J.G. Brouwer en A.J. Wierenga
Helaas heeft ons Centrum voor Openbare Orde en Veiligheid de laatste weken veel onvriendelijke mails ontvangen. De aanleiding hiervoor was de kritiek van verschillende onderzoekers in ons Webtijdschrift op de maatregel van de burgemeester van Weert om ernstig overlast veroorzakende asielzoekers tijdens de viering van Oud en Nieuw vast te zetten in hun azc (zie hieronder).
De mails waren afkomstig van mensen van diverse pluimage: gemeenteraadsleden, parlementariërs, gewone burgers, hoogleraren, enz. En ook de politieke kleur liep sterk uiteen. De gekozen woorden wisselde, maar de algemene teneur was volstrekt helder en uniform: we zijn enorm kwaad op jullie, de burgemeester heeft volkomen gelijk, ze moeten die asielzoekers … enz., wat werkt dat werkt.
Anders dan anders maakten we tijd vrij om alle mails te beantwoorden en uitleg te geven: we zijn niet tegen een stevige aanpak van de problematiek, maar die dient wel in overeenstemming te zijn met ons recht.
Het beeld dat in de hierop volgende mailwisseling ontstond, was uiterst hoopgevend. Alle boze schrijvers mailden terug veel begrip te kunnen opbrengen voor ons rechtsstatelijke standpunt.
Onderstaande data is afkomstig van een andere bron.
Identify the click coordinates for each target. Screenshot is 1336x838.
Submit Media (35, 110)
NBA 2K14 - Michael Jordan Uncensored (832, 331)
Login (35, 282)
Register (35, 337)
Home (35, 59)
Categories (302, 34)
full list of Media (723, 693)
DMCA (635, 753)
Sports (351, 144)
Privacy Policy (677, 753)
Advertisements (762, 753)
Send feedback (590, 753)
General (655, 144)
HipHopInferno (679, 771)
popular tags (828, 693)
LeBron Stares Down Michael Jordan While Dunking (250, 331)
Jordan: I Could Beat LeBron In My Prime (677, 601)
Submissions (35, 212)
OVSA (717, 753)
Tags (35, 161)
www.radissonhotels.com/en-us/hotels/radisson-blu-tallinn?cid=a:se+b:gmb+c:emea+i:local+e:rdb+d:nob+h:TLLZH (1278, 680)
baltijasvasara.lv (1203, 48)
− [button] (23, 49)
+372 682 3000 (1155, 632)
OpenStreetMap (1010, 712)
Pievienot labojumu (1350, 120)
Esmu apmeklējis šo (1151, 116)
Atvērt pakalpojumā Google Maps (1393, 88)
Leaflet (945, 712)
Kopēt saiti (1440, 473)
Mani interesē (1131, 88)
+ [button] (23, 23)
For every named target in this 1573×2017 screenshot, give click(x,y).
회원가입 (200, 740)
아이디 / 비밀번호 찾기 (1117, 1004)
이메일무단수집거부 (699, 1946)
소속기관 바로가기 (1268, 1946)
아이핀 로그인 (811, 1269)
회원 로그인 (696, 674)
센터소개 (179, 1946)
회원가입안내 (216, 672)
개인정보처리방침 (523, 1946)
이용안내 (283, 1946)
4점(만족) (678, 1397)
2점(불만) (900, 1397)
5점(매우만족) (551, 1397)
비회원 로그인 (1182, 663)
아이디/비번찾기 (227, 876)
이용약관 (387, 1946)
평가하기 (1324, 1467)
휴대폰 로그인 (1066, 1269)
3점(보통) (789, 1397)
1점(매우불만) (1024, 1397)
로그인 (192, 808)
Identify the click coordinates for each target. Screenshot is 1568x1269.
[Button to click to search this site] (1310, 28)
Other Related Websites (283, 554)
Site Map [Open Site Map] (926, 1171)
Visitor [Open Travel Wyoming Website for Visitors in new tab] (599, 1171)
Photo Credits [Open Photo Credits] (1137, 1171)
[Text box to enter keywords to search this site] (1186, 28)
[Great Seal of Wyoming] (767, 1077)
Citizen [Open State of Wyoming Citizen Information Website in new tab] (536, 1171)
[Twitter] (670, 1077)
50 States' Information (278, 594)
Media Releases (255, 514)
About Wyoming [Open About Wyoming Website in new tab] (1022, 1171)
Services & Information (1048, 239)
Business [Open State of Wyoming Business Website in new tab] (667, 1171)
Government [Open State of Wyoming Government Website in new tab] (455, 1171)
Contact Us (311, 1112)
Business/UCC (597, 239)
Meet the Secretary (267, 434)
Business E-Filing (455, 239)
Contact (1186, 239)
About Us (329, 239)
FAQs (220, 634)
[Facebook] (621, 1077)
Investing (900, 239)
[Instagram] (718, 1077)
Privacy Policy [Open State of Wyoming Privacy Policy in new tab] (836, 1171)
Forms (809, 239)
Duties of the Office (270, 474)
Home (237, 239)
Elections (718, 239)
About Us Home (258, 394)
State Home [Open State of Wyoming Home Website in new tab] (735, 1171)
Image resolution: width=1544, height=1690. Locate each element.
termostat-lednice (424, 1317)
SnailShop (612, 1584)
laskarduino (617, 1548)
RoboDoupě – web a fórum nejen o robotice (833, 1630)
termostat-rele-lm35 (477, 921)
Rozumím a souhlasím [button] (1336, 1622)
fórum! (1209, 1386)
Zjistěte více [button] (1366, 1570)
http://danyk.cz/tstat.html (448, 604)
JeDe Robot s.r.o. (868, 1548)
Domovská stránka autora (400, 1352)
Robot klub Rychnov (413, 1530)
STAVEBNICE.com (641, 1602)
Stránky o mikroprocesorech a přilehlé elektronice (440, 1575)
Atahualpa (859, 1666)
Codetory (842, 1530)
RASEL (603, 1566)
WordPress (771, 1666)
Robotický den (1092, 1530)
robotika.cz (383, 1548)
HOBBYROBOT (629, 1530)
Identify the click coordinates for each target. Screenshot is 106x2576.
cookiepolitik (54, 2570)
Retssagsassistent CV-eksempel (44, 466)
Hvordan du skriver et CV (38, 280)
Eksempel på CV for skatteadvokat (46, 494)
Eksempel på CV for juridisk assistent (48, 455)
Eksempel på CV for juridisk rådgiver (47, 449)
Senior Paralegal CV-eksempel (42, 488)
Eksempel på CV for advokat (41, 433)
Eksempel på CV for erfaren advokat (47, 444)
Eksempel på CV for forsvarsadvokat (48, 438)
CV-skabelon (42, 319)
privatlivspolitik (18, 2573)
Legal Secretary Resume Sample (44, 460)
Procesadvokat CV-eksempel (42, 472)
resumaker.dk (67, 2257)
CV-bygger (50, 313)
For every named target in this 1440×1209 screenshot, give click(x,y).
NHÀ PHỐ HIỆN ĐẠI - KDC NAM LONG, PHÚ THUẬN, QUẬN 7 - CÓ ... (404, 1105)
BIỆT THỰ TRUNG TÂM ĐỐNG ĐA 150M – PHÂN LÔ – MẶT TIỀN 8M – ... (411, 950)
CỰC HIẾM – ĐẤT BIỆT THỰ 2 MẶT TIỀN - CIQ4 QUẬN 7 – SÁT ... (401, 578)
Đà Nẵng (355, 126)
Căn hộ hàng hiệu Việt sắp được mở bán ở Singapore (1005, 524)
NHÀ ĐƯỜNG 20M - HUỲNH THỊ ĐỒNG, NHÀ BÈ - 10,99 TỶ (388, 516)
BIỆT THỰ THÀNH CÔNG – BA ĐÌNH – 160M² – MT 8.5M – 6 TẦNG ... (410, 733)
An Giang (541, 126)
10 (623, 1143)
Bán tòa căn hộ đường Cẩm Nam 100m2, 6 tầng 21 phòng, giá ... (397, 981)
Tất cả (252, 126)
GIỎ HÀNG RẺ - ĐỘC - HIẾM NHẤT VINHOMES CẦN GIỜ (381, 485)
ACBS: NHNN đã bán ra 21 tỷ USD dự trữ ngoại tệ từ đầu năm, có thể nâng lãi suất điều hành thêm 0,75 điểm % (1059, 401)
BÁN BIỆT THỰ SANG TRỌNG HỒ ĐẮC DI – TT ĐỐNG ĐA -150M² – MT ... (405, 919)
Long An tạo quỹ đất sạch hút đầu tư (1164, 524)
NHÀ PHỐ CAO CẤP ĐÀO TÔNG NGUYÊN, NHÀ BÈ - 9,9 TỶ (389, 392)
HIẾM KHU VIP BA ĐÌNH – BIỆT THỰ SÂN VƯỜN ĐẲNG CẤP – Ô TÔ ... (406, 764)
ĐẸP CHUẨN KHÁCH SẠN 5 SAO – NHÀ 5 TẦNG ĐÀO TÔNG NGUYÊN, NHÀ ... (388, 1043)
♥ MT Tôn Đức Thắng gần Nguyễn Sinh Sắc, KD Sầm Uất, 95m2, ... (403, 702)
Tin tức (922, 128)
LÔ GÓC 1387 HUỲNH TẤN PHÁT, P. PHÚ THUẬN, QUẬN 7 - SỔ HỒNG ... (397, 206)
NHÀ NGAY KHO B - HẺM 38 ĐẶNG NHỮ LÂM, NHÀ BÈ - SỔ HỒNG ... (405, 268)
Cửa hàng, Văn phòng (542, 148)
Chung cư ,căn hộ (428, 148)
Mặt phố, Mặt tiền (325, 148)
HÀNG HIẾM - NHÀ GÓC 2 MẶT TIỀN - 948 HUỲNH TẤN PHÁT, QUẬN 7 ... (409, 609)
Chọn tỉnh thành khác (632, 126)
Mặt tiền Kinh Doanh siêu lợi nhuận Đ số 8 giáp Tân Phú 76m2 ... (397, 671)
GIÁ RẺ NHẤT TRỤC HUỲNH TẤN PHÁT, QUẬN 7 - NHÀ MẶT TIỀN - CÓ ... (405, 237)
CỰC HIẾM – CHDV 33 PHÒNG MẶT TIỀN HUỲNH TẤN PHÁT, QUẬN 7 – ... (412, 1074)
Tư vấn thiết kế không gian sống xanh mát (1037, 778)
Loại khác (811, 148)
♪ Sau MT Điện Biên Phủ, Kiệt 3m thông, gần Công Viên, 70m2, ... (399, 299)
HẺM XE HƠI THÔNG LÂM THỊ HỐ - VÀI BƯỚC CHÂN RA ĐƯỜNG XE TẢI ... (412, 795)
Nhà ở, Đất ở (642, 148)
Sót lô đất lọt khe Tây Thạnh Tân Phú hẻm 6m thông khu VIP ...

Op één uitzondering na. Die persoon stuurde vanmorgen nogmaals een bericht naar aanleiding van een artikel in de Telegraaf, waarin de Weertse burgemeester veel steun krijgt van zijn collega’s:
‘Alle burgemeesters zijn onder de indruk. Niemand van hen heeft notie genomen van uw bezwaren en niemand voelt dus op zijn klompen aan dat deze maatregel niet deugt. Zijn al deze burgemeesters niet op de hoogte of zijn uw klompen sleets? Alleen de Nijmeegse burgemeester vroeg zich af of het wel kon.
In ieder geval kunnen we vaststellen dat de maatregel goed heeft gewerkt en dus is het goed dat hij heeft doorgezet. Ik ben nieuwsgierig naar uw reactie.’
We schreven hem het volgende terug: ‘Dat begrijpen we niet, u kent ons rechtsstatelijke standpunt. Hierin kan geen verandering komen, omdat andere burgemeesters de Weertse steunen. De Gemeentewet is democratisch tot stand gekomen en die hebben burgemeesters te respecteren. Natuurlijk vinden andere burgemeesters het prachtig, dit geeft aan hen alleen maar meer armslag. Voor de ‘goede zaak’, zijn ze niet aan de wet gebonden. Maar wie bepaalt wat de goede zaak is? Wij zijn van mening: de wetgever.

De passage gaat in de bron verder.